I extend the blade. I tighten my stomach muscles and reach for the sky. The blade touches the rope and a second later I hit the ground. I gag for air as I try to roll away. My jacket rights itself so I’m wearing it again. Cyris is on his feet coming towards me. I pull my knees to my chest and slice through the noose, separating my ankles. I jump to my feet and land on unsteady legs. I point the knife ahead of me but it’s only a pocket knife and offers little in the way of defending myself. I wish I had the K-bar. The sight of the knife slows him down. He realises he has nothing in his hands except pieces of my vomit. He’s about to change that, though, because he reaches behind his back and I know he’s looking for my Glock. I run at him. The gun appears at the same moment we collide. It goes off, but the bullet fires into the darkness.

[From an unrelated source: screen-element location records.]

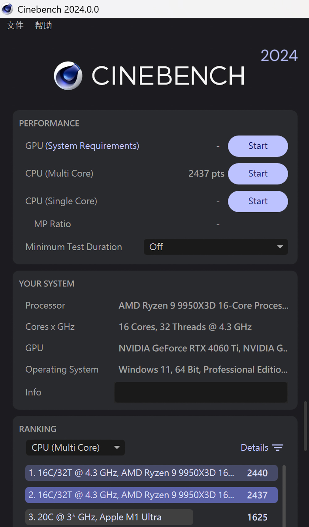Select the highlighted ranking entry scoring 2437

tap(151, 495)
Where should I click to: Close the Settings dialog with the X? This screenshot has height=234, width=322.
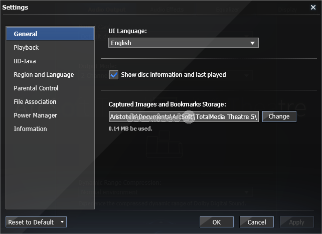(x=313, y=8)
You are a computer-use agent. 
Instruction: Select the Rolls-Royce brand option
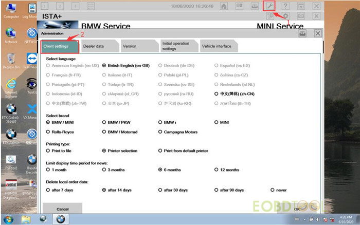[x=48, y=132]
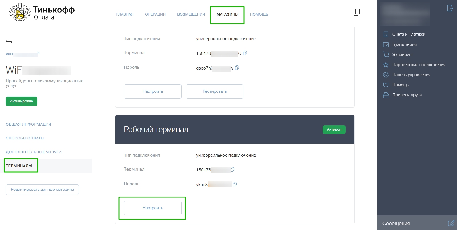
Task: Click the logout icon at top right
Action: (450, 8)
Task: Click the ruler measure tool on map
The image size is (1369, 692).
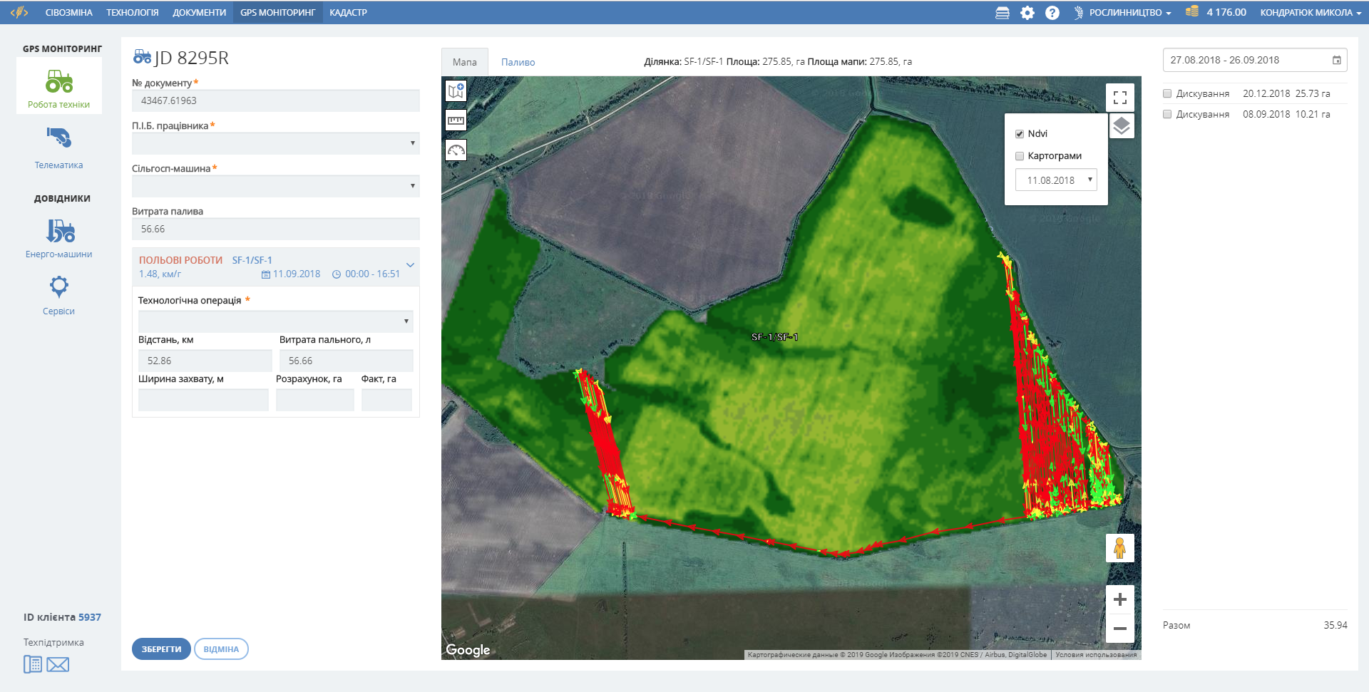Action: point(456,120)
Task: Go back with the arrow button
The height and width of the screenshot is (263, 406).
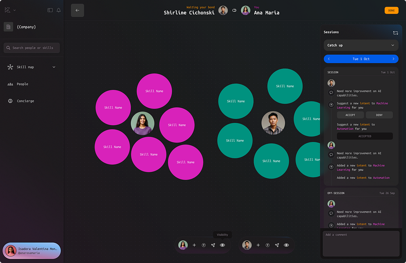Action: click(77, 11)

My momentum carries us into a tree, just like it did with Detective Inspector Bill Landry moments before he died. Cyris thuds into it, I thud into Cyris and the gun ends up on the ground. He pushes me backwards and catches me with an upper cut. The fresh stars I see make the ones above look pale. He squeezes at my wrist to get the knife. What little strength I have left isn’t enough to stop him wrenching it away. He swings it at me, slicing through the side of my left forearm, exposing the flesh to the warm air.

I take a step back in time to avoid him getting me in the chest, but he gets me in the shoulder instead. The blade is six or seven centimetres long but it feels like I’ve been stabbed with a sword. He turns the blade in the wound. It flares with fresh pain but also makes me feel more alive. I must live. I must save Jo. With the thought of Jo comes more strength.

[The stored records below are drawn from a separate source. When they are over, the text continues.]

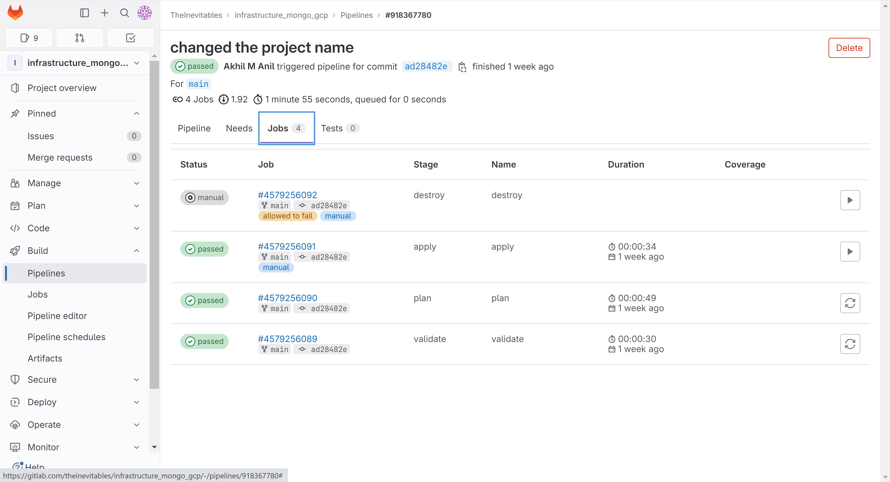This screenshot has width=890, height=482.
Task: Click the sidebar vertical scrollbar
Action: coord(154,225)
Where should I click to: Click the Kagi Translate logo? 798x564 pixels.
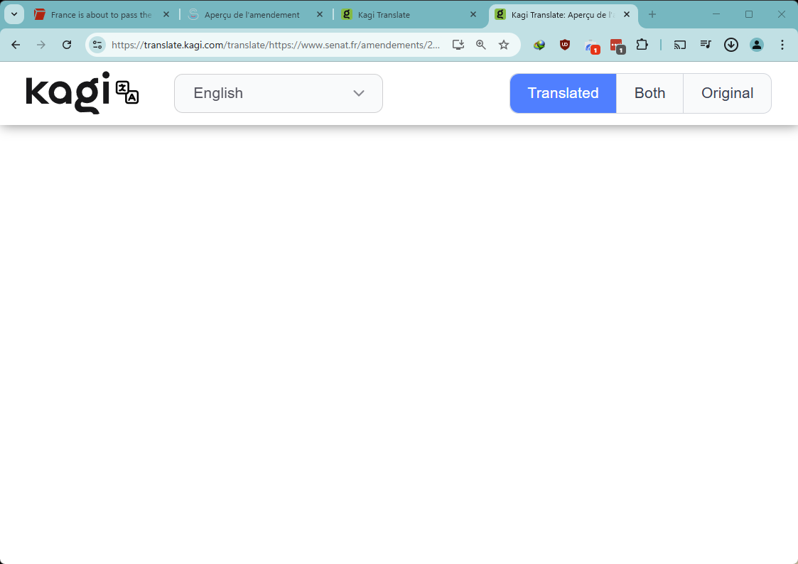tap(82, 93)
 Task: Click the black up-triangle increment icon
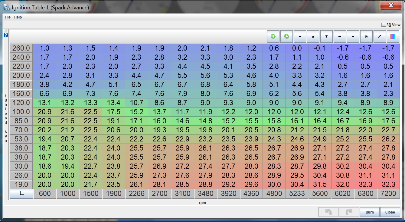tap(313, 36)
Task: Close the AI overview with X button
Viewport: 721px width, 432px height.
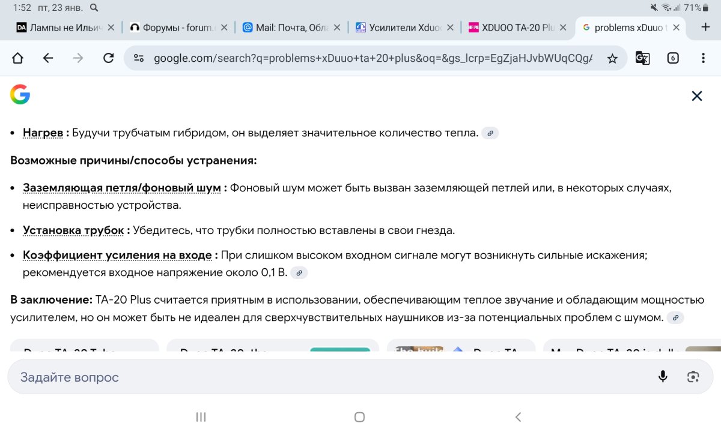Action: (x=696, y=96)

It’s difficult to swing a fist because my hands are cuffed together but I manage to club him under the jaw. He rocks backwards, leaving the blade in my shoulder. I reach to it and pull. My screams are muffled because my throat is raw, and as the blade drags out the Real World shimmers and darkens, then darkens some more but doesn’t disappear. He punches me in the wound and the knife falls from my hands. My only comfort is that this could all be over if I just close my eyes.

But that’s not the way it’s going to be. Fuck that. Right now, I’m all out of failing.

Or maybe not, because he touches the lighter against my lighter-fluid-soaked jacket.





53


The forest pulses in and out of focus. It’s like looking at the world from inside a water balloon while somebody is pushing and prodding against the sides. Her head aches from the blow she took from Cyris as he dragged her to the car: the epicentre of the pain is the back of her skull. The rope holding her to the tree is also holding her on her feet. When she looks down her brain feels like it’s lying against the back of her eyeballs. But hopefully the rope won’t be around her for too much longer because Charlie has escaped. Thank God.

She holds her breath and wriggles back and forth again, trying to loosen the rope, not prepared to leave her fate up to Charlie and his fighting abilities. The tree tears at her but she doesn’t care. Her vision clears for a few seconds and she watches the two men fight, and then her vision blurs and she tilts her head down as pain washes through her. For a moment she doesn’t know where she is. The waves are arriving every few seconds, washing over her, making her feel ill.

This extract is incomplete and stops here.